Look below for the line with "Screen dimensions: 860x426". Retype it and every line after it to the end, exactly, but leave out the pictures.
+ + + + + + +
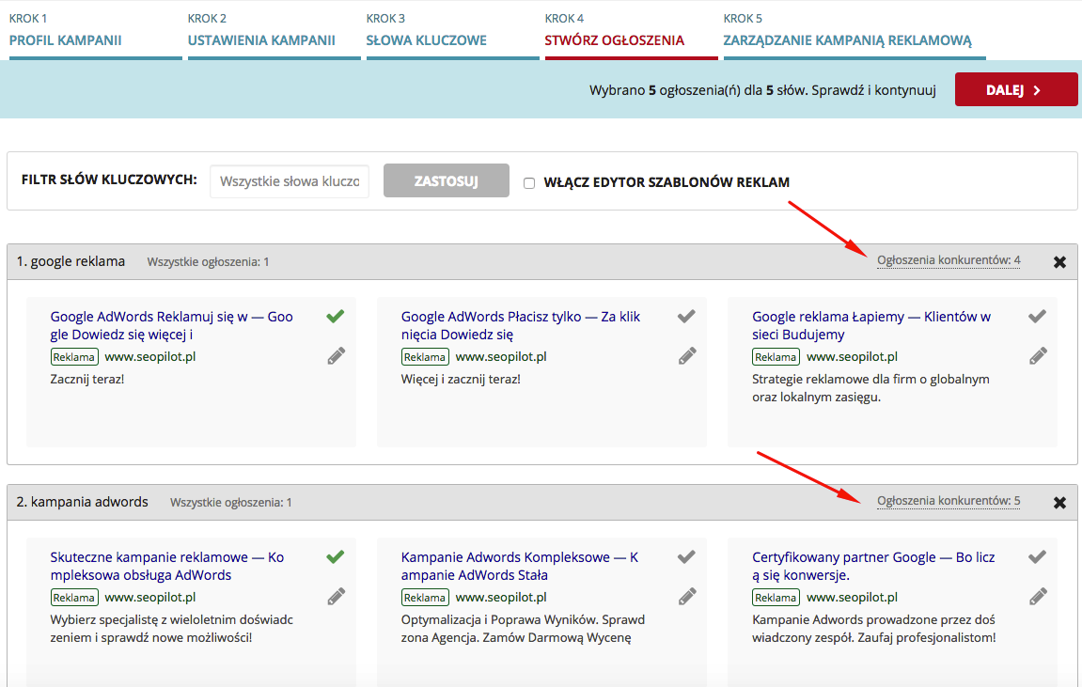Remove the 'google reklama' keyword group
The image size is (1082, 687).
point(1059,262)
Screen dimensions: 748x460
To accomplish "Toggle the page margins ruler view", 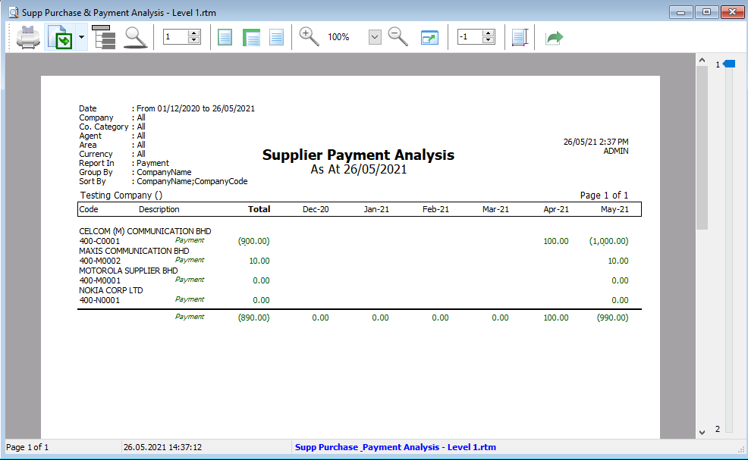I will [x=520, y=36].
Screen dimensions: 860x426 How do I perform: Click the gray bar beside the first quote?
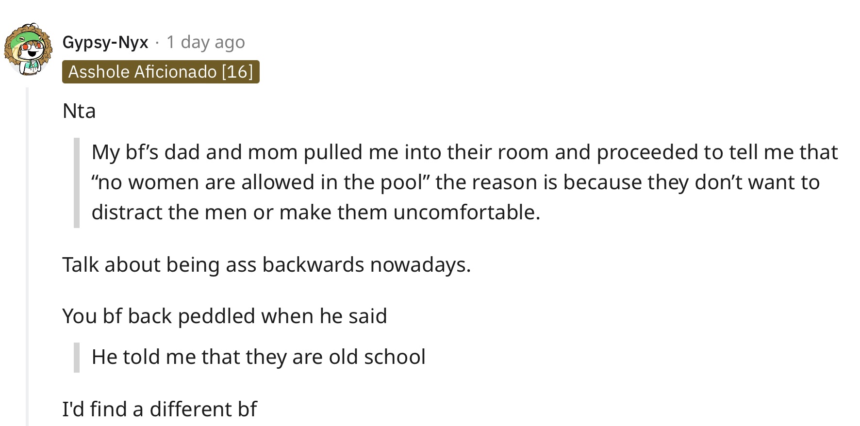tap(76, 183)
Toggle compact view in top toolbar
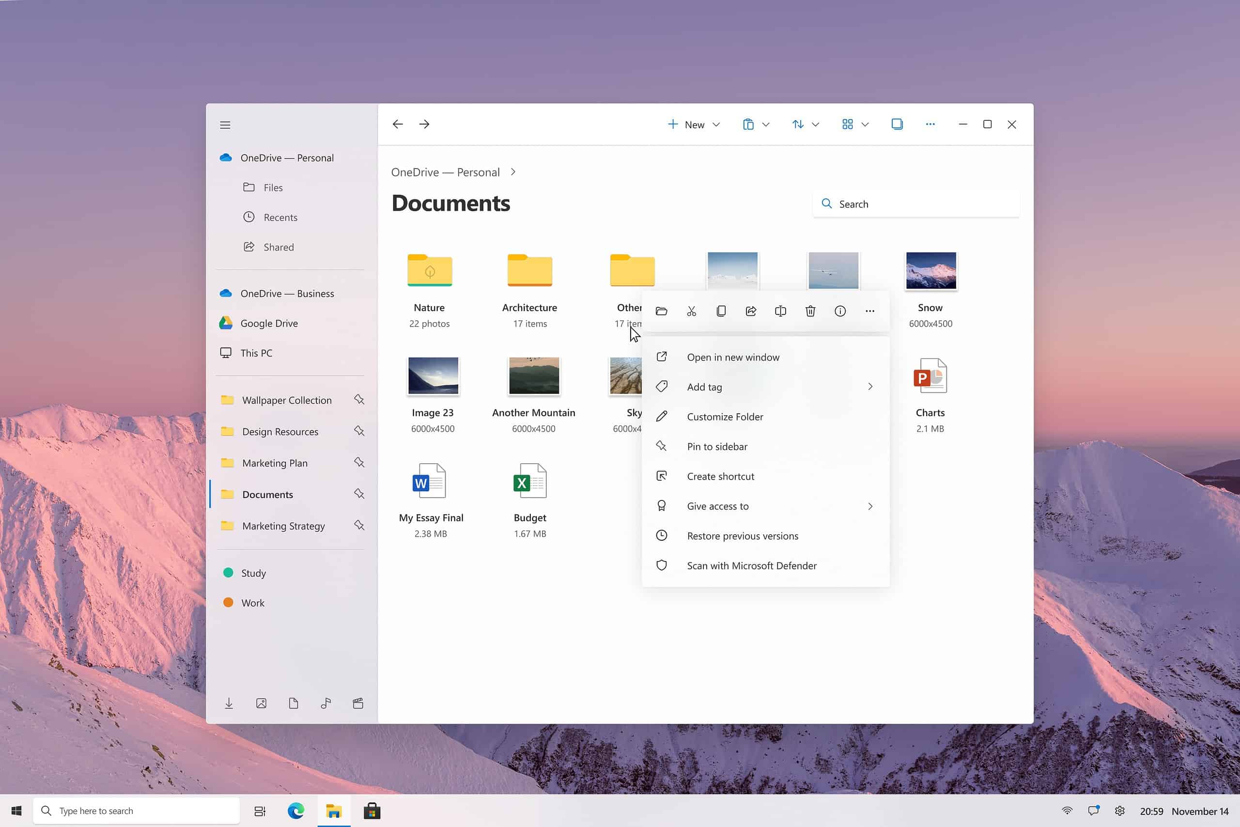 coord(896,123)
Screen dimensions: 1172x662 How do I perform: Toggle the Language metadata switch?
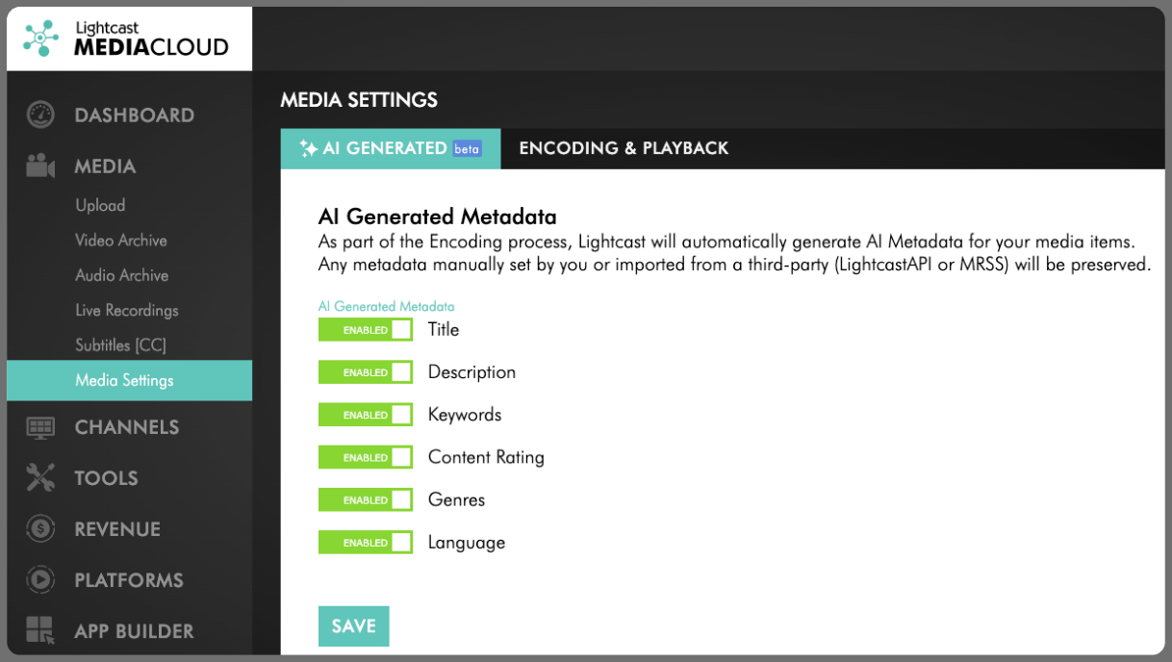point(366,543)
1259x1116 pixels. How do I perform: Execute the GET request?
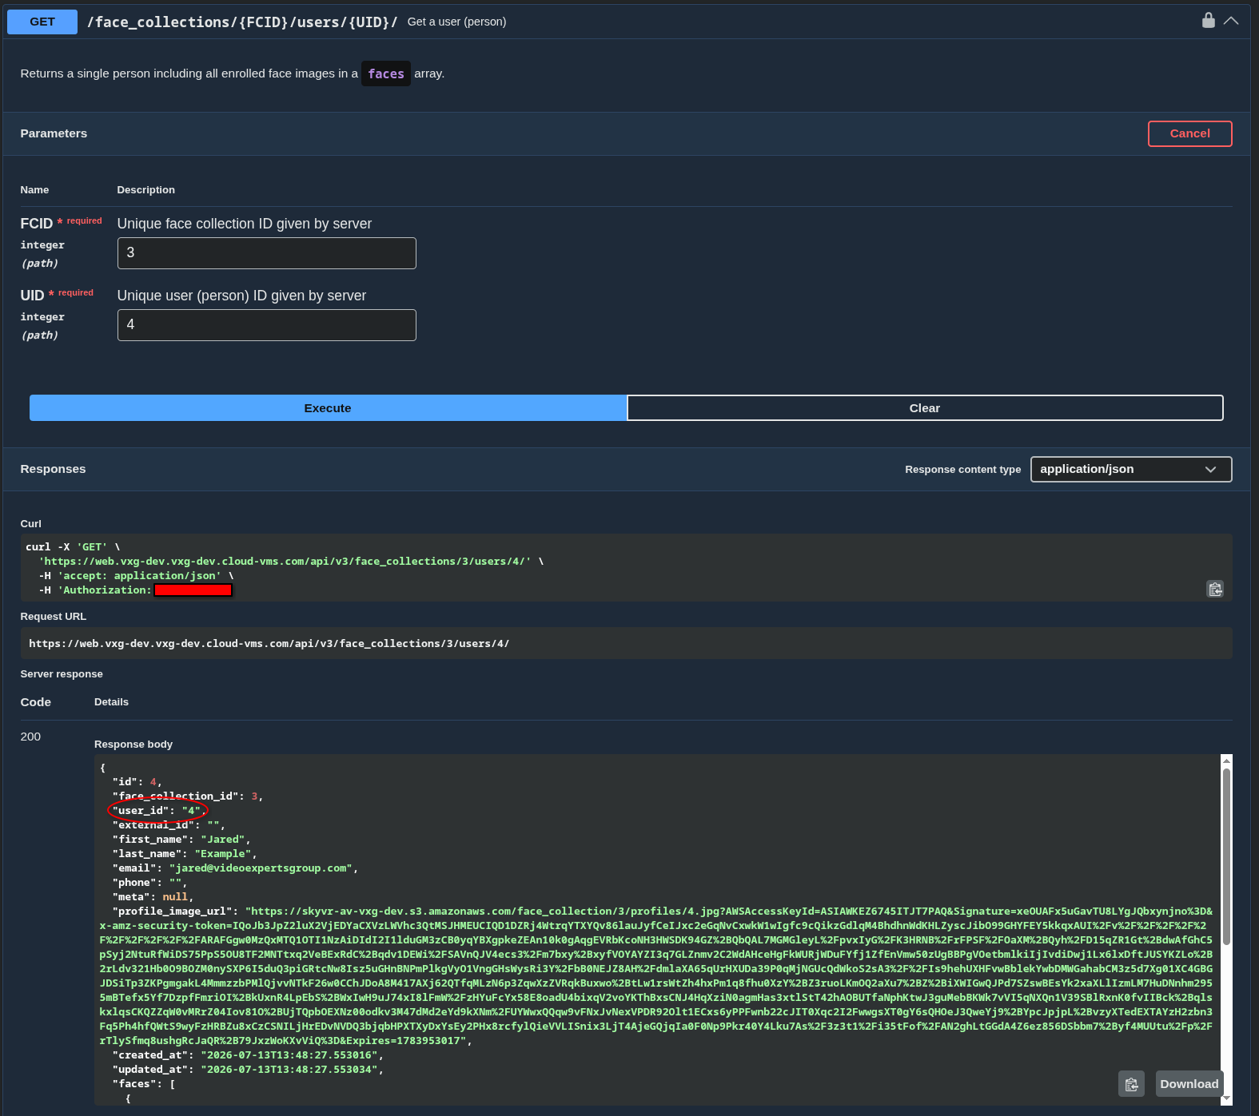click(328, 407)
+ + + + + + +
= Solution to the problem =
Screen dimensions: 860x426 How do I perform: Click the gray bar beside the first quote?
tap(76, 183)
Toggle compact view in top toolbar
 coord(896,123)
Screen dimensions: 1172x662 How do I perform: Toggle the Language metadata switch?
point(366,543)
1259x1116 pixels. How do I perform: Execute the GET request?
click(328, 407)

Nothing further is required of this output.